++++ Data lines ++++

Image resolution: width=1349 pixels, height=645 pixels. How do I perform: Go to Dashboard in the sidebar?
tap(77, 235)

++++
++++ Data lines ++++

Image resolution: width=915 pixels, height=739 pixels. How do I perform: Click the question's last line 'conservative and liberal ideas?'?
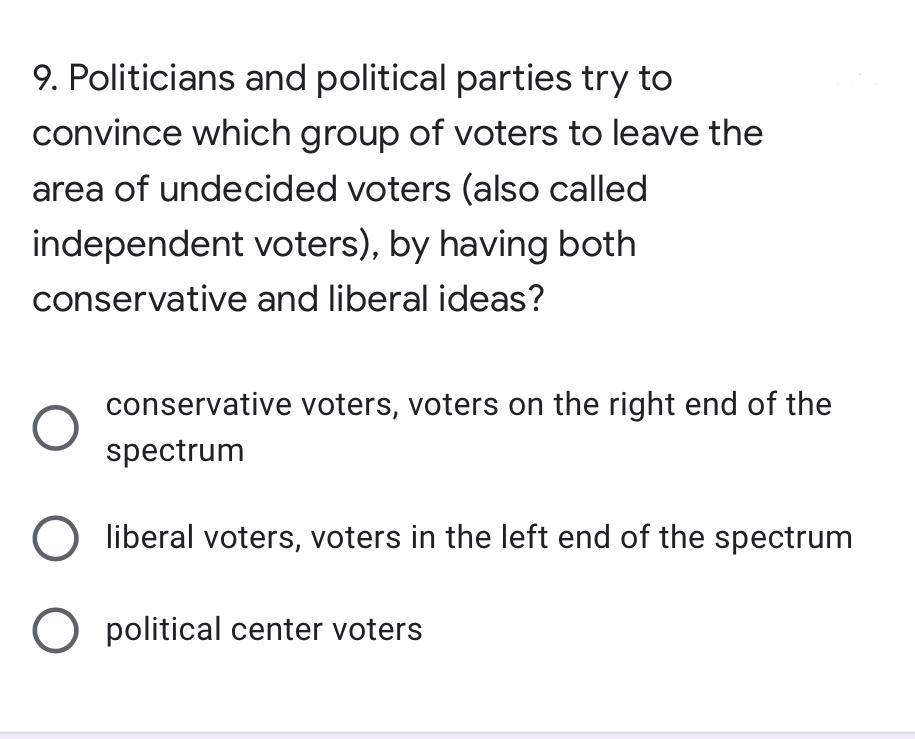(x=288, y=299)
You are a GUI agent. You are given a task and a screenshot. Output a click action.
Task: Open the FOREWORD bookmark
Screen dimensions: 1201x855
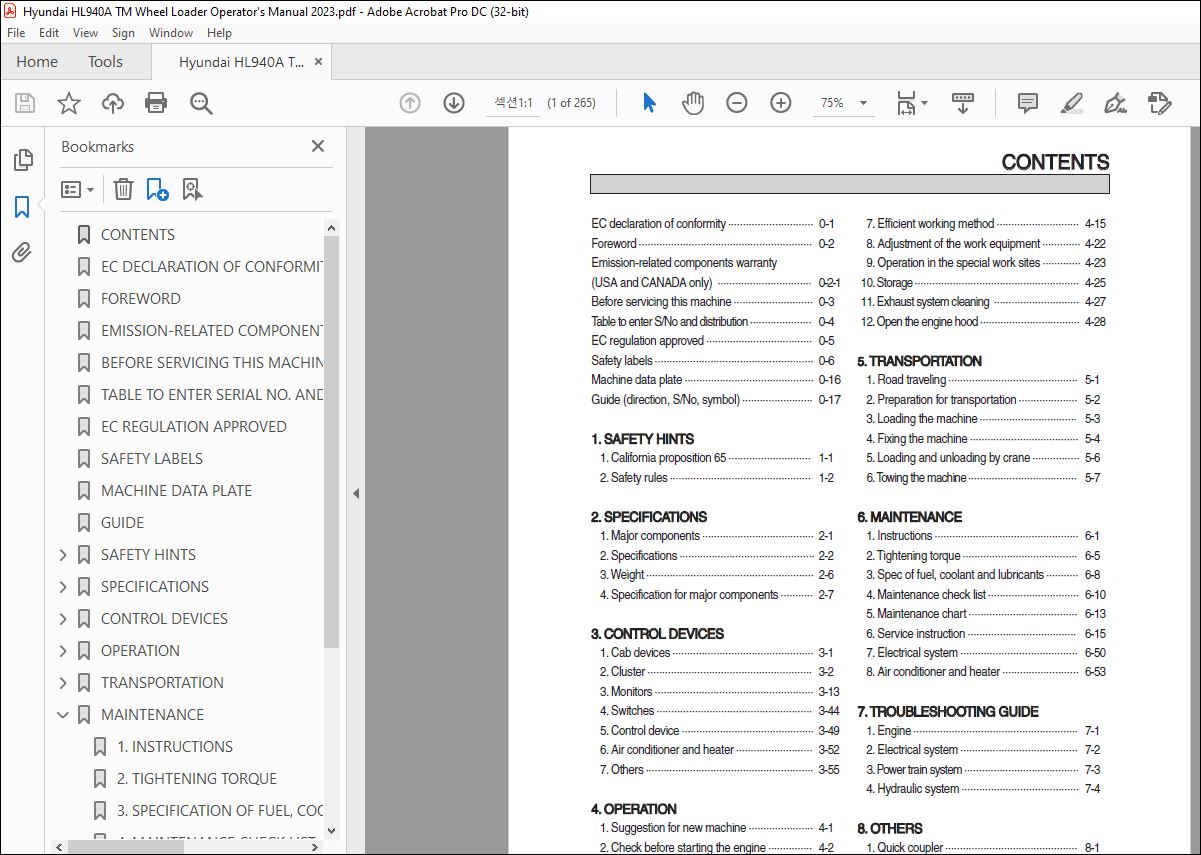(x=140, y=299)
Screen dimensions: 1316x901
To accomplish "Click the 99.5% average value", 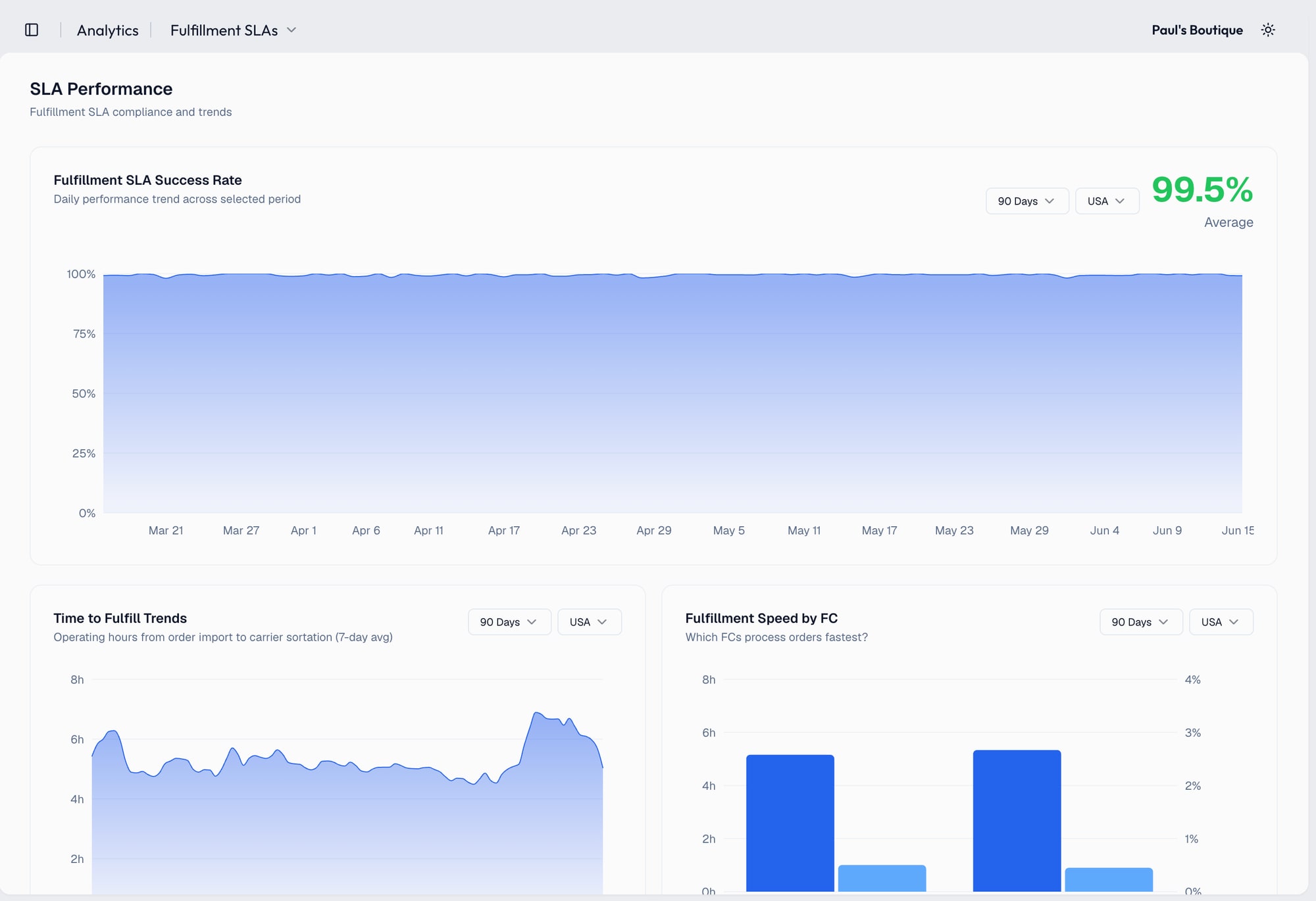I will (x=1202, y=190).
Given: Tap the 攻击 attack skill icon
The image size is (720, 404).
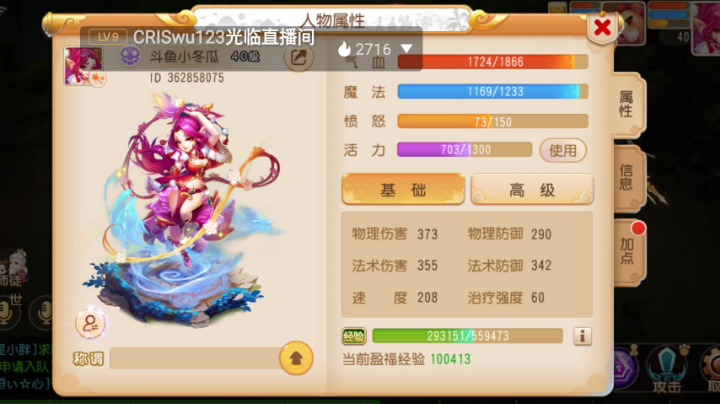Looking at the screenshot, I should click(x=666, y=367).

++++
++++ Data lines ++++

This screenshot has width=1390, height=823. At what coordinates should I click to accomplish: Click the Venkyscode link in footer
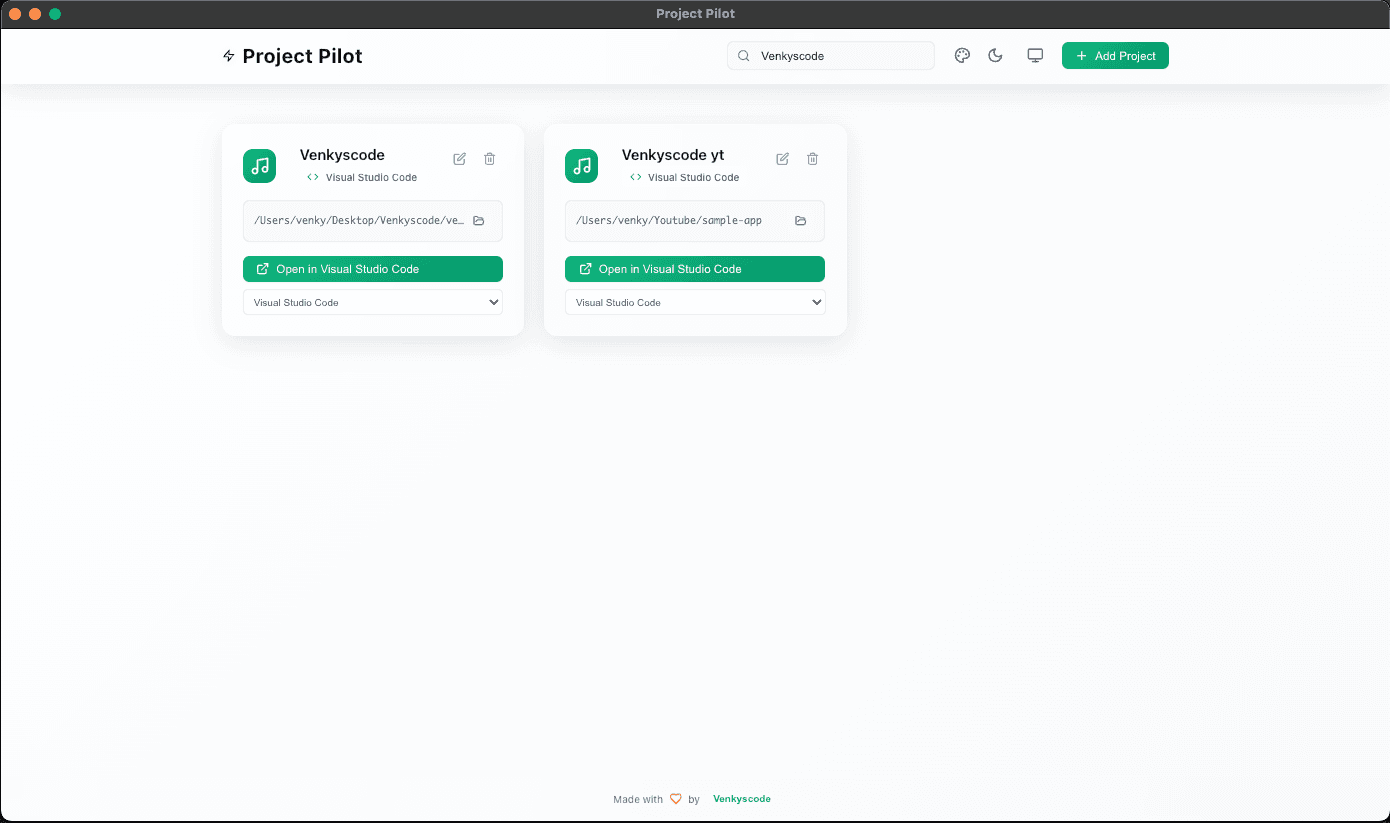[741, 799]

++++

What needs to be done: Show each line above that includes the string "perform", treating uppercase and lowercase letters as different.

Exercise output:
Image resolution: width=1349 pixels, height=645 pixels. How do I perform: Go to Dashboard in the sidebar?
Image resolution: width=915 pixels, height=739 pixels. How do I perform: Click the question's last line 'conservative and liberal ideas?'?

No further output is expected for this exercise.